当终端试图通过交换机接入内网时:天珣能够在内网接入层,甚至内网汇聚层,与接入层或汇聚层的网络设备联动,对尝试联网的终端实施网络准入控制,执行身份验证和合规检查,保证只有使用专属于指定的用户名/密码、指定的终端、指定的IP地址,并在授权有效期限内,接入内网。对于不合规的终端,系统将自动对其进行隔离或者自动划入修复区。
2) 实名制业务系统和服务资源访问
当接入网络的终端试图访问内网服务器或关键业务系统时:天珣在关键业务系统服务器之上,执行应用层准入控制,可以对来访的终端执行合规检查,保证使用专属于指定的用户名/密码、指定的终端、指定的IP地址,并在授权有效期限内,才能对内网服务资源进行授权访问,如果来访终端非受控或不合规,将被拒绝访问该服务器或业务系统。天珣可以详细记录由终端发起的各种网络行为,其中包括终端对业务系统服务器的网络访问记录,如果业务系统或服务器发生了意外的非法访问或攻击,可以通过天珣所记录的网络行为信息,定位非法方位或攻击是从那台终端发起,追查事件的责任人。
3) 实名制网上邻居
当两个终端相互之间进行访问时:合规受控的终端可以对来访的终端实施客户端准入控制,对来访的终端执行合规检查,只接受合规安全的终端的访问,杜绝不安全的终端进行非法访问,也有效切断感染蠕虫病毒的非受控终端对合规终端的病毒感染和传播。

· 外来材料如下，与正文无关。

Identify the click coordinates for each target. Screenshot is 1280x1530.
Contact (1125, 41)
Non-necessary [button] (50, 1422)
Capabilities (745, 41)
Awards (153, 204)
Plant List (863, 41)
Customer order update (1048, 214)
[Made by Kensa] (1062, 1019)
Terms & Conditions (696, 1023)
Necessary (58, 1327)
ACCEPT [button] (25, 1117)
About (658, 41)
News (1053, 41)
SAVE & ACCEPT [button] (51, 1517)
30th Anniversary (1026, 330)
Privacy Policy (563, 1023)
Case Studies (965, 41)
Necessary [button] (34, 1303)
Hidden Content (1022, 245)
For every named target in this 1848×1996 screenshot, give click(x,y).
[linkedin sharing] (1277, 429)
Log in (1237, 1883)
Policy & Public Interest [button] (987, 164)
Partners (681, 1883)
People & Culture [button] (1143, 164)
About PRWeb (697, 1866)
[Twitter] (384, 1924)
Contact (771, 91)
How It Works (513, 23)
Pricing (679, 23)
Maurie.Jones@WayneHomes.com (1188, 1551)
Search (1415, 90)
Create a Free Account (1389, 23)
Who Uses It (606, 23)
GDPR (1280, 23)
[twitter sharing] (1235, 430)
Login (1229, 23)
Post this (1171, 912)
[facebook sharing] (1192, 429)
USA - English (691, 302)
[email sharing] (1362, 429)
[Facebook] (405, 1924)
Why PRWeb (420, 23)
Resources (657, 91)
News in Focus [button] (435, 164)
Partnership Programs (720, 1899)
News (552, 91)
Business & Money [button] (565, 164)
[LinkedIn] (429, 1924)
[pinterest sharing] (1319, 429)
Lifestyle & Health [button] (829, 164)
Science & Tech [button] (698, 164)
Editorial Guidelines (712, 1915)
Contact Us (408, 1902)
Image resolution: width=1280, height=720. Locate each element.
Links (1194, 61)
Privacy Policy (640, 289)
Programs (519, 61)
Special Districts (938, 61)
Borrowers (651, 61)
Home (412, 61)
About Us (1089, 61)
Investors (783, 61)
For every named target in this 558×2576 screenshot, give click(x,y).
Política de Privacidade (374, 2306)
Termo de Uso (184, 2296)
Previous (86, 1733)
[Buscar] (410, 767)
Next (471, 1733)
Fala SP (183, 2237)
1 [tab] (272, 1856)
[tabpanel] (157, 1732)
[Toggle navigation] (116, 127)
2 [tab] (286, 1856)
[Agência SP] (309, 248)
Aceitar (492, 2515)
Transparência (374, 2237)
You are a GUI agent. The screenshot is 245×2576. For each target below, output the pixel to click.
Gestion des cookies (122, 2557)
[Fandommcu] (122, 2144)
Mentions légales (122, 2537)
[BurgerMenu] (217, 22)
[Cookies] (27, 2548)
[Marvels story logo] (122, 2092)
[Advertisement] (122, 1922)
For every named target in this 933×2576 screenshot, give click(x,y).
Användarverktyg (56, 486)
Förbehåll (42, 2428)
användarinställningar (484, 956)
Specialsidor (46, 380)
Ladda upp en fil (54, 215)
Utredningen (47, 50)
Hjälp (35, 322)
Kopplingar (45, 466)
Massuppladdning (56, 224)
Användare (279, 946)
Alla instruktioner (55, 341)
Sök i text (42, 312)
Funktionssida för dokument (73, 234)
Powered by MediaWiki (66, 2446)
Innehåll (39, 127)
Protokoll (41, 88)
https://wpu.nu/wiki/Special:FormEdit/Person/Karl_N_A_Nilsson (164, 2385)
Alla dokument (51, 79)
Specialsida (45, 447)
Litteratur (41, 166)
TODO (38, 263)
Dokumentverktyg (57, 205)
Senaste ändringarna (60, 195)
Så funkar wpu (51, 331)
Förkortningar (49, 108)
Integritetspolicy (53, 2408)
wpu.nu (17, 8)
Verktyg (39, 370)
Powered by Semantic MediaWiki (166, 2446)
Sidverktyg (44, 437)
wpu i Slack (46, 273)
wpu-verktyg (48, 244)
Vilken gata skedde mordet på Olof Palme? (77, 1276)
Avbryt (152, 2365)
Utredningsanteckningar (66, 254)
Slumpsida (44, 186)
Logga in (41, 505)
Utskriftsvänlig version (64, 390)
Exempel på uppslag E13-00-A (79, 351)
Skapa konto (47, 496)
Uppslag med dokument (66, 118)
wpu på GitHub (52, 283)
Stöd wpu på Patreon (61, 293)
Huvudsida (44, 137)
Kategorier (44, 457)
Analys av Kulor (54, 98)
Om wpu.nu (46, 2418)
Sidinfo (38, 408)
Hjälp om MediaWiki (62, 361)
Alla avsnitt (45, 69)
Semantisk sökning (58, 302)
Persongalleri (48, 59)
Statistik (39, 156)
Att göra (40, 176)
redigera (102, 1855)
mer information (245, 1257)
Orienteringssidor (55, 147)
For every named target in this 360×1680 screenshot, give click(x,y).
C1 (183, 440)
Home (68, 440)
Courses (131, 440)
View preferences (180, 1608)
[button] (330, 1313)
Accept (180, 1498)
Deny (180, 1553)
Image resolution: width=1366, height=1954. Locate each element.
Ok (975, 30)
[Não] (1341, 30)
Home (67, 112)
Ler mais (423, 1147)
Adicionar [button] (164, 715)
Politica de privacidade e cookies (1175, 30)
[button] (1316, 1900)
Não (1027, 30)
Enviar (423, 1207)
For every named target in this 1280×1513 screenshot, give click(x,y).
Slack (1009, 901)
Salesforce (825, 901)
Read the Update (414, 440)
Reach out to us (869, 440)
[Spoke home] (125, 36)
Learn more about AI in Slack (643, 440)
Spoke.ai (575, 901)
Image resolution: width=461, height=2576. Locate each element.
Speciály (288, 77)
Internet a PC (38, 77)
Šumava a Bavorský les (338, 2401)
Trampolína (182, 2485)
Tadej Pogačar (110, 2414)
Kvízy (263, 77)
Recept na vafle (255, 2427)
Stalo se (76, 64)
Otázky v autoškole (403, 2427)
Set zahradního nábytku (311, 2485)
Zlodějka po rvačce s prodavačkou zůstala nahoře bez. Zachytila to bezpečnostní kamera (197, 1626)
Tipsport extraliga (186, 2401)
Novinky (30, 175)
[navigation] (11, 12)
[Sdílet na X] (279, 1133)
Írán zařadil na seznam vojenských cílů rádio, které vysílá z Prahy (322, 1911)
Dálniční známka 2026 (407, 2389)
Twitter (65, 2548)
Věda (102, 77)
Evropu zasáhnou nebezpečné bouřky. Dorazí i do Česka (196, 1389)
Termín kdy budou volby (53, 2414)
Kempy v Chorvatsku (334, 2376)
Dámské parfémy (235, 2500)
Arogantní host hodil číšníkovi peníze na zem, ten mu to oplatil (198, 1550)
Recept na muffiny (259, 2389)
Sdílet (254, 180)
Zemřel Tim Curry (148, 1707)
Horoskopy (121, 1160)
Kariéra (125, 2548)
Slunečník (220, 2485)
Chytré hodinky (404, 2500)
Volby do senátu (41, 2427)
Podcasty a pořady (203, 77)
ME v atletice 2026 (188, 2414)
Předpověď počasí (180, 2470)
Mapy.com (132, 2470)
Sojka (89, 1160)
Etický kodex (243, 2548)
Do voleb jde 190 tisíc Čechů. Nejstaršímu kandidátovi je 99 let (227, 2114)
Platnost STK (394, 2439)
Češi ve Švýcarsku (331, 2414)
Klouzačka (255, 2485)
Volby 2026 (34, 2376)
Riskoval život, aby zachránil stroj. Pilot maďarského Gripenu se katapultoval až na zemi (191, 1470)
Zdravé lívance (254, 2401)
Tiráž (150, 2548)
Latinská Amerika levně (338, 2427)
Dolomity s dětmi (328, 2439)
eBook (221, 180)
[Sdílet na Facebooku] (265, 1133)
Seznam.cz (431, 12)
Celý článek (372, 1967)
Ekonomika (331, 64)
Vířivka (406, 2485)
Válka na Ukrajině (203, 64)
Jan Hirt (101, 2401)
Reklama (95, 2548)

借助实名制管理系统,还可以帮助银行实施实名制终端行为审计和实名制移动存储管理,即便是内网意外发生安全事件,借助实名管理系统,即可精确定位到发起网络访问的终端和用户账号,并通过集中管理的用户系统,很容易就找出当时具体是哪个员工在访问网络,从而为加强企业安全管理,将安全管理政策的执行,具体落实到每一个员工,并在企业网突发安全事件,也能够快速定位源头,并找出该安全事件的责任人。
银行实名制合规管理系统案例赏析
中国建设银行广东省分行一直都很关注网络实名制对内控管理的价值,而启明星辰的天珣多层准入控制的独特价值,正切中了实现企业网实名制管理的关键,经过与启明星辰深入交流之后,中国建设银行广东省分行最终选择了启明星辰的天珣内网安全风险管理与审计系统,为广东建行构建用户实名制合规管理系统。
图2 建设银行广东分行基于天珣的实名制管理系统示意
广东建行实名制管理合规系统是由安装在每一台终端的天珣客户端软件、接入层交换机和天珣后台认证和管理服务器组成的。其中天珣客户端不仅作为用户进行验证和登录网络的起点,也是终端全程安全防御的起点;后台的天珣认证和管理服务器作为验证和管理终端与用户的系统,维护终端实名制管理列表,而接入交换机则作为终端和用户接入和访问网络的唯一入口,实现内部合法用户使用实名接入和访问网络。